> _Problem statement_:
Make a Markdown table of the items from the line with "DOGE/GBP (136, 313)" to the line with "BNB/INR (152, 230)", both included. Use the columns Row and Line, put each line with its row number, and leave out blank lines.

> _Recorded information_:
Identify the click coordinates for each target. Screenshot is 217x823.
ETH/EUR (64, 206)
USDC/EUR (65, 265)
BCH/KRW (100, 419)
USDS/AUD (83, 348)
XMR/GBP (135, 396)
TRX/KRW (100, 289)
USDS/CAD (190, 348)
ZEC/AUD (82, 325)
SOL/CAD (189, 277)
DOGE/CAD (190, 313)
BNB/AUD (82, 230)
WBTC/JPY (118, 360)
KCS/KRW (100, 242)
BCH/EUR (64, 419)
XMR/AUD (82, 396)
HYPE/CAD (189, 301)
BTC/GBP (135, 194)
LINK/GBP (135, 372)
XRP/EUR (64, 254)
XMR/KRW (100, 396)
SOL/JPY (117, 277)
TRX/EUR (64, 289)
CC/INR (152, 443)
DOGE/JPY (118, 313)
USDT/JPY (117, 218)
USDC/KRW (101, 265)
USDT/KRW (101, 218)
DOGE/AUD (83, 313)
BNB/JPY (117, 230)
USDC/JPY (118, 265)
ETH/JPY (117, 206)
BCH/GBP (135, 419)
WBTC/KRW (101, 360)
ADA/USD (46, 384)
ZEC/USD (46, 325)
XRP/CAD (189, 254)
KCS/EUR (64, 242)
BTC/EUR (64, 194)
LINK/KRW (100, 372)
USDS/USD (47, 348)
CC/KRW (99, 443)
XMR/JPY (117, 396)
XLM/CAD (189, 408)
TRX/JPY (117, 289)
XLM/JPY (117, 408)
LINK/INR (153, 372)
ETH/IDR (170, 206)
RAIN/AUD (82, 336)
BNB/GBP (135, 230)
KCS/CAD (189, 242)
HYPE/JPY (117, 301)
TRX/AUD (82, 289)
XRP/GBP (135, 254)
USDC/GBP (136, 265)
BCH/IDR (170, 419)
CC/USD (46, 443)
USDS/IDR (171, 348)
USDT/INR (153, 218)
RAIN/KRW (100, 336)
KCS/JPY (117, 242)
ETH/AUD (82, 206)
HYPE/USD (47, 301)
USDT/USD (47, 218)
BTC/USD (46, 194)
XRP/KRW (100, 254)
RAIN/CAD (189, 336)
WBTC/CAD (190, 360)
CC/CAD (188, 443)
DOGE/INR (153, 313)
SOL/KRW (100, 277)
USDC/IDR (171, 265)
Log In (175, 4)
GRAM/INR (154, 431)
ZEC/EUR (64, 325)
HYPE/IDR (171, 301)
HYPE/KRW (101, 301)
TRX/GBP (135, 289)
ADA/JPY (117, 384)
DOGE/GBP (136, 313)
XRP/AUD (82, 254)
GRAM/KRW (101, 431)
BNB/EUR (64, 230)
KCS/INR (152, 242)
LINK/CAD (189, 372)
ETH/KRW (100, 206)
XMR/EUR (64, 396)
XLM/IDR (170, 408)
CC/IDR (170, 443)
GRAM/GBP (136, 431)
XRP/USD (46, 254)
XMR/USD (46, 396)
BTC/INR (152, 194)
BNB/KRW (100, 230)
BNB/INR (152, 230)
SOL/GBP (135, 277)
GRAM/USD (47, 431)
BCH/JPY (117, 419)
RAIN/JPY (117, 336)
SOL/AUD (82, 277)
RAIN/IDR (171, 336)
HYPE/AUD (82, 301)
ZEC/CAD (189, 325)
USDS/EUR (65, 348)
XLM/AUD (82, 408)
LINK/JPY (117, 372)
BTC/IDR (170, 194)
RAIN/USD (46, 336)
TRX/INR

> _Task solution_:
| Row | Line |
|---|---|
| 1 | DOGE/GBP (136, 313) |
| 2 | XRP/AUD (82, 254) |
| 3 | GRAM/KRW (101, 431) |
| 4 | BNB/EUR (64, 230) |
| 5 | KCS/INR (152, 242) |
| 6 | LINK/CAD (189, 372) |
| 7 | ETH/KRW (100, 206) |
| 8 | XMR/EUR (64, 396) |
| 9 | XLM/IDR (170, 408) |
| 10 | CC/IDR (170, 443) |
| 11 | GRAM/GBP (136, 431) |
| 12 | XRP/USD (46, 254) |
| 13 | XMR/USD (46, 396) |
| 14 | BTC/INR (152, 194) |
| 15 | BNB/KRW (100, 230) |
| 16 | BNB/INR (152, 230) |